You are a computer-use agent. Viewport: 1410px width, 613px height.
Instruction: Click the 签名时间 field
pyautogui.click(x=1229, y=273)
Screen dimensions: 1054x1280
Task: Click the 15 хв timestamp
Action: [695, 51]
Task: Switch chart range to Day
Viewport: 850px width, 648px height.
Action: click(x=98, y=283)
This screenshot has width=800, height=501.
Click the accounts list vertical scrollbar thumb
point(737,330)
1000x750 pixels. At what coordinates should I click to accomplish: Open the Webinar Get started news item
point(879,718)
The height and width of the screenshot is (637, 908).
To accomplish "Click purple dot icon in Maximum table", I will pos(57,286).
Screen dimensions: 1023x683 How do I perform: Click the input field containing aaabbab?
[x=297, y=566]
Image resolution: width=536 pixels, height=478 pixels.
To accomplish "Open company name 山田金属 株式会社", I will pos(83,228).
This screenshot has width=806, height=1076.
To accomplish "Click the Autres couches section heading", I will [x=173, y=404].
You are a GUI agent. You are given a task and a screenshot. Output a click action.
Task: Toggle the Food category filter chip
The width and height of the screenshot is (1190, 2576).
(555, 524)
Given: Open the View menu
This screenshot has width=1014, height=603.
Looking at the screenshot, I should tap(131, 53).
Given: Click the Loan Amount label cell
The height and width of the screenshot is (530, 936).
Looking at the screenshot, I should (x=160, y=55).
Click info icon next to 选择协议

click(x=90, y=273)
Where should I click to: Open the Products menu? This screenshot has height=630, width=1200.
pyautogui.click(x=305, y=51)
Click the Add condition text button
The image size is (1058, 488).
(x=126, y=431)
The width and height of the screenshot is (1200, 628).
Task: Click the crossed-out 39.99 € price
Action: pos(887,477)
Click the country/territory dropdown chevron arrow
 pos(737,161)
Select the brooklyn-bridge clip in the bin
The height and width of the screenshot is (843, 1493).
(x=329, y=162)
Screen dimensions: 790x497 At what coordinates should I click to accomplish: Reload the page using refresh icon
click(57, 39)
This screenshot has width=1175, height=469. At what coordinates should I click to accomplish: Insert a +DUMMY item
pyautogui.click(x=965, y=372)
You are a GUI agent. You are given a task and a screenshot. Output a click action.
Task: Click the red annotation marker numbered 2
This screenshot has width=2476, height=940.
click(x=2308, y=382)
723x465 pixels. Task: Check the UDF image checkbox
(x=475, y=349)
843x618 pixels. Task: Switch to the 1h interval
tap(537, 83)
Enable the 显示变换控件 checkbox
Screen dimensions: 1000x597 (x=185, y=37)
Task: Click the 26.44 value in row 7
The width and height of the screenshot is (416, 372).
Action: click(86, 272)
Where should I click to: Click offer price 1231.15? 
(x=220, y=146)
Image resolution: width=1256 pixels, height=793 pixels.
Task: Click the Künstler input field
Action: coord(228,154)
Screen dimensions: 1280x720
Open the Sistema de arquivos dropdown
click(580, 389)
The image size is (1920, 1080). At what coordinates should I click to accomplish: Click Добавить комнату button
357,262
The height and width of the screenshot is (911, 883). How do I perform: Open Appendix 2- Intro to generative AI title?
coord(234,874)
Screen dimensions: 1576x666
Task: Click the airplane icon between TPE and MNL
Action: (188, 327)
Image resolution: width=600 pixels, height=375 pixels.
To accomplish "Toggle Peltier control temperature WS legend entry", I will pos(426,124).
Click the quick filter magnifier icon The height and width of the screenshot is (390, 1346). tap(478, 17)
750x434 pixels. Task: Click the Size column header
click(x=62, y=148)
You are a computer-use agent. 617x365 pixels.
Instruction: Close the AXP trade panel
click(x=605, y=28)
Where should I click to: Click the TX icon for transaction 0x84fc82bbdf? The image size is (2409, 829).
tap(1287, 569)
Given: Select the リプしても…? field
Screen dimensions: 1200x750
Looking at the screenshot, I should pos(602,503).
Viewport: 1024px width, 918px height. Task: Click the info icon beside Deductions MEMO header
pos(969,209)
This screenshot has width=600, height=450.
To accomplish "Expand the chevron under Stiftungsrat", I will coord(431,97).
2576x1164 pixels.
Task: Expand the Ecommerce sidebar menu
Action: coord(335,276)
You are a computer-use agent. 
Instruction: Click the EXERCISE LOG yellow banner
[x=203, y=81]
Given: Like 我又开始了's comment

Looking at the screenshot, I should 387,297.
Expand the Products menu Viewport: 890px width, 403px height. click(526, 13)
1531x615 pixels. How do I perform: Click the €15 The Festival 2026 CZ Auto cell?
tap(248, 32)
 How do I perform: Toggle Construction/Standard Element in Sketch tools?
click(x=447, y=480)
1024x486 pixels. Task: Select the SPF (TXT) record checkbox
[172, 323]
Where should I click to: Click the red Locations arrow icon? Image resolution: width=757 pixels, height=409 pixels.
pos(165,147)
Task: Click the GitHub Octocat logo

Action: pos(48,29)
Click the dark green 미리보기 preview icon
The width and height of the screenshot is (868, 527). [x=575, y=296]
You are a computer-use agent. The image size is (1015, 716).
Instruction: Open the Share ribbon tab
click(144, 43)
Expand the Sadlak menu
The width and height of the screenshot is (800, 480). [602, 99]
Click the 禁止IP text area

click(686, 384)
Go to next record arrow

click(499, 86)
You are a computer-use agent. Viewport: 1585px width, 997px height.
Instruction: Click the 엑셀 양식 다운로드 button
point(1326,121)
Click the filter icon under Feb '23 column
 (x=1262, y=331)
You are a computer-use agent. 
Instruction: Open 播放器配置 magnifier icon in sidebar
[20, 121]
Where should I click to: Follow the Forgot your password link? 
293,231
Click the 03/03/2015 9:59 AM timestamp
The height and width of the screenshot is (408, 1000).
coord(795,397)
------------------------------
WHAT YOU HAVE TO DO.
Write out exactly the lines that fall from the line with "The height and width of the screenshot is (637, 908)." to the line with "Given: Open the View menu" in the records above, keeping both ends.

TASK SOLUTION.
The height and width of the screenshot is (637, 908).
To accomplish "Click purple dot icon in Maximum table", I will pos(57,286).
Screen dimensions: 1023x683 How do I perform: Click the input field containing aaabbab?
[x=297, y=566]
Image resolution: width=536 pixels, height=478 pixels.
To accomplish "Open company name 山田金属 株式会社", I will pos(83,228).
This screenshot has width=806, height=1076.
To accomplish "Click the Autres couches section heading", I will [x=173, y=404].
You are a GUI agent. You are given a task and a screenshot. Output a click action.
Task: Toggle the Food category filter chip
The width and height of the screenshot is (1190, 2576).
(555, 524)
Given: Open the View menu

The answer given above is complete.